==== Information provided

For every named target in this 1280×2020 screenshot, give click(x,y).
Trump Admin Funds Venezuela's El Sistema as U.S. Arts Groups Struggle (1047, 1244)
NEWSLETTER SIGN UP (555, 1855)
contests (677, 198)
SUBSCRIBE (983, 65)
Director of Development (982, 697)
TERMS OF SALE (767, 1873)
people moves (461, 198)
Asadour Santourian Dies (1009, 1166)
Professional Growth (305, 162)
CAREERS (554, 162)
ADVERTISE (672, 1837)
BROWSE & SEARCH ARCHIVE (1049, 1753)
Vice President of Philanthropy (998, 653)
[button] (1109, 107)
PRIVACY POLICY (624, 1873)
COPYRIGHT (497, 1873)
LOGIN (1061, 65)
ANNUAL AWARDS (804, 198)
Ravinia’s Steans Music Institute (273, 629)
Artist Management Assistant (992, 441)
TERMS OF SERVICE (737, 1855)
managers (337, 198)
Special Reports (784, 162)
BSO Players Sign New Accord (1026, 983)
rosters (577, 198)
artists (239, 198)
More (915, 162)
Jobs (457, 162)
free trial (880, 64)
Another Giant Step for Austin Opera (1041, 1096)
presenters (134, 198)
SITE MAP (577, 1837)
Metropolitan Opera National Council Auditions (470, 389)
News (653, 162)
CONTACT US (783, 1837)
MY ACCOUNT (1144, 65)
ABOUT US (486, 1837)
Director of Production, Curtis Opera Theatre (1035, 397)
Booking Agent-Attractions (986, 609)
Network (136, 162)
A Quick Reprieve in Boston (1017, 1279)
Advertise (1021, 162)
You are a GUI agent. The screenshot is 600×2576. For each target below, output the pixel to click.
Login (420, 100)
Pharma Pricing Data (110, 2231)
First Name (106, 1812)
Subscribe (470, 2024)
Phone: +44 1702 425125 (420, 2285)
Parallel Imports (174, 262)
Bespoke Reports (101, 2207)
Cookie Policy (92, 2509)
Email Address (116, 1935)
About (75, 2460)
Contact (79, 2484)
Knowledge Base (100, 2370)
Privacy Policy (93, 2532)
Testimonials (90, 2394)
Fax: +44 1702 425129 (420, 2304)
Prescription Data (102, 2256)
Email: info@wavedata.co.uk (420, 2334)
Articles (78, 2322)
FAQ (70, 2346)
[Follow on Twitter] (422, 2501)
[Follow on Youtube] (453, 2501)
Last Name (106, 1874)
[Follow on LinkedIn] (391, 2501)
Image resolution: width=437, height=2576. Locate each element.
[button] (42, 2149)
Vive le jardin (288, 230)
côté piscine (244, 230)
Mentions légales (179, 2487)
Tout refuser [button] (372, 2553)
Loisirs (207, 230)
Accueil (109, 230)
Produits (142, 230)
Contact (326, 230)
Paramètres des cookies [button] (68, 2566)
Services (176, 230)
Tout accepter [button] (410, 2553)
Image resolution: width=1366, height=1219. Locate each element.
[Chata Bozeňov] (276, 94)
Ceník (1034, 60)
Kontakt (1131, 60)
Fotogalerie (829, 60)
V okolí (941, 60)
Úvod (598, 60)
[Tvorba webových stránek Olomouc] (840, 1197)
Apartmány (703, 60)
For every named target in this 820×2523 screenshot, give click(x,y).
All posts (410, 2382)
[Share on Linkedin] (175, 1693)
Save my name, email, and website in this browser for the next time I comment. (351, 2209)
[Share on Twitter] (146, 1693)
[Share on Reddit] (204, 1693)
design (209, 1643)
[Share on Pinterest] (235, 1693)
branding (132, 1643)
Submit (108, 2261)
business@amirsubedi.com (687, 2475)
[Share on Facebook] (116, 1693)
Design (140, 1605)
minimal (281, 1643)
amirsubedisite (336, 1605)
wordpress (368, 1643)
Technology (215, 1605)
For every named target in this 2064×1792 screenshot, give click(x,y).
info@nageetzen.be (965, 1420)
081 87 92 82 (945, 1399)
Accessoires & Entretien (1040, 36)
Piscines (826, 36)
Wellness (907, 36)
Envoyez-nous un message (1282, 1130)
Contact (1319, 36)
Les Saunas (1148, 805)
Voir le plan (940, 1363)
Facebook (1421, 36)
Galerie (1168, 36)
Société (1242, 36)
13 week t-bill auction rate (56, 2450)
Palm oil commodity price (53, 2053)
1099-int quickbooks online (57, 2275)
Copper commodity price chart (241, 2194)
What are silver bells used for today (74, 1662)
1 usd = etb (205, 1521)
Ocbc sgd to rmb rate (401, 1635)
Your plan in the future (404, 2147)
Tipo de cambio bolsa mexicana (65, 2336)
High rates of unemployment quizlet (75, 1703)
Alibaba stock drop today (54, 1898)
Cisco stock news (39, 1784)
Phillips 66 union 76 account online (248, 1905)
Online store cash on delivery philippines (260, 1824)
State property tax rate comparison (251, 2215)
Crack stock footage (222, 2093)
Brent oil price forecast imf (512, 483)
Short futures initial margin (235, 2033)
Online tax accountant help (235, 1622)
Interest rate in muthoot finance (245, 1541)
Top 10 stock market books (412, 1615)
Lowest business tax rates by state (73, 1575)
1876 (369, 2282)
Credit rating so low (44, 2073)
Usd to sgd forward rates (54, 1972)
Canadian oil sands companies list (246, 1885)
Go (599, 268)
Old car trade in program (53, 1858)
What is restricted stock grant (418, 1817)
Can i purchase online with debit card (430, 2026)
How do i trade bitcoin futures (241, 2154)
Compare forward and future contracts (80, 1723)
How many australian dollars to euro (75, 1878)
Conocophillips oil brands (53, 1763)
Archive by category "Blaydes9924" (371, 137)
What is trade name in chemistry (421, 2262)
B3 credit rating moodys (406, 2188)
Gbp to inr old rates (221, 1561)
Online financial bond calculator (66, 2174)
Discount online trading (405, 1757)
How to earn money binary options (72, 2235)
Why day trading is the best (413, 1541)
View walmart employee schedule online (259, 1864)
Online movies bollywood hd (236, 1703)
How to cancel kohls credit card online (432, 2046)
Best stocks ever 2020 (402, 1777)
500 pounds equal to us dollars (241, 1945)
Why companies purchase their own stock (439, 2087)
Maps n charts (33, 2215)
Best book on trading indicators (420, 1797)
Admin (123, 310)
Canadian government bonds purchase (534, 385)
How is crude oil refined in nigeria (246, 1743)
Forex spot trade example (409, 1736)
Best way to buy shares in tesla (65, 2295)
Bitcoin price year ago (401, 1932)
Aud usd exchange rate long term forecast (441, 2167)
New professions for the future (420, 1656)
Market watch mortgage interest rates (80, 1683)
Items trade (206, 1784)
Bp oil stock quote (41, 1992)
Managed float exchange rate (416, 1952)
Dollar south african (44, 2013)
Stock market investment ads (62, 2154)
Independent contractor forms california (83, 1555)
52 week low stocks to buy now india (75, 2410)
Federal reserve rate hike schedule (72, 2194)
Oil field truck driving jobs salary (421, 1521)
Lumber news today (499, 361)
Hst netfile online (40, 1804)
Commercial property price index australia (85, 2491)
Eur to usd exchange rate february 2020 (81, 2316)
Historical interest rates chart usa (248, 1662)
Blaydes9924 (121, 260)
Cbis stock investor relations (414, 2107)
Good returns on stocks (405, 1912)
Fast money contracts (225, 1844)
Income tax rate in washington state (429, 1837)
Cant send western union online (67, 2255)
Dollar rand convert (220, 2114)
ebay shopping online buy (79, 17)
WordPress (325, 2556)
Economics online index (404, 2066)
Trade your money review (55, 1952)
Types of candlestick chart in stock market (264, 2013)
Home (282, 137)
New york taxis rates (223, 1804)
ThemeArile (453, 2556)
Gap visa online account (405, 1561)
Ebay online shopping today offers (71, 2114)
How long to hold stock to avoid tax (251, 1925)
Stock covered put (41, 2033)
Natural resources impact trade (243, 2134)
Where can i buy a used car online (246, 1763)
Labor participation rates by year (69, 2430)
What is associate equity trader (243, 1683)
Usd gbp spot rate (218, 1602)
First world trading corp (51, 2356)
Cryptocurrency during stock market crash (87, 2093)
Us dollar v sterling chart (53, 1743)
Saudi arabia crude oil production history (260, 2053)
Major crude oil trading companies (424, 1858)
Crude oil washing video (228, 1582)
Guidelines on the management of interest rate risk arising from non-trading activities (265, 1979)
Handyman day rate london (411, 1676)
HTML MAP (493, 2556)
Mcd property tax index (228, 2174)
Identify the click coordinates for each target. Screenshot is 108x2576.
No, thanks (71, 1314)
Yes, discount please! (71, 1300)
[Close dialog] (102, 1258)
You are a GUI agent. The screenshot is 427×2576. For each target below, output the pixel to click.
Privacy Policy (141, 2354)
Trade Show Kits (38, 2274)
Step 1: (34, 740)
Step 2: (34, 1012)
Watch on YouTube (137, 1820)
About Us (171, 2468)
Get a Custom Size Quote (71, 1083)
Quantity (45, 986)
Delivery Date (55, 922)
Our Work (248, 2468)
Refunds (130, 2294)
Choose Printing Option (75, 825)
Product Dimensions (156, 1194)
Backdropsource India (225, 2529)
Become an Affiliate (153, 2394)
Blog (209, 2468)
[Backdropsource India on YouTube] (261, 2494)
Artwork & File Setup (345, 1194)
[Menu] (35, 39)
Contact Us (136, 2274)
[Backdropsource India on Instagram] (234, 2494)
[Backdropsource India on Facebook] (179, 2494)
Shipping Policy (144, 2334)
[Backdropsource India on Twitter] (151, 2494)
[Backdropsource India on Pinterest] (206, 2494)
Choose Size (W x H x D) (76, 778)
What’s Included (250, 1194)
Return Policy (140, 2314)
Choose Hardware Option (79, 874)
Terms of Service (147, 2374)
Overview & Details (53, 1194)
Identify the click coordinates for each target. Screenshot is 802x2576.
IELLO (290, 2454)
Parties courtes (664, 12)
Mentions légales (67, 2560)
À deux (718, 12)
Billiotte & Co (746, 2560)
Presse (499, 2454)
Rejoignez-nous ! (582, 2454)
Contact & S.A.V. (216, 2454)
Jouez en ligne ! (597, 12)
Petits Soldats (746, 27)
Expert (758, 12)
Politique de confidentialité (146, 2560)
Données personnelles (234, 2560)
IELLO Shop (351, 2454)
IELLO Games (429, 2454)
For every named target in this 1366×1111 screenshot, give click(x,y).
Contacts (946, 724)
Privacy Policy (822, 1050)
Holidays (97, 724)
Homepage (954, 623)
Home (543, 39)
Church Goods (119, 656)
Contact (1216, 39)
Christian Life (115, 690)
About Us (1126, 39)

========

Task brief
State only the number of lines in these entries that contain "Choose".

Result
3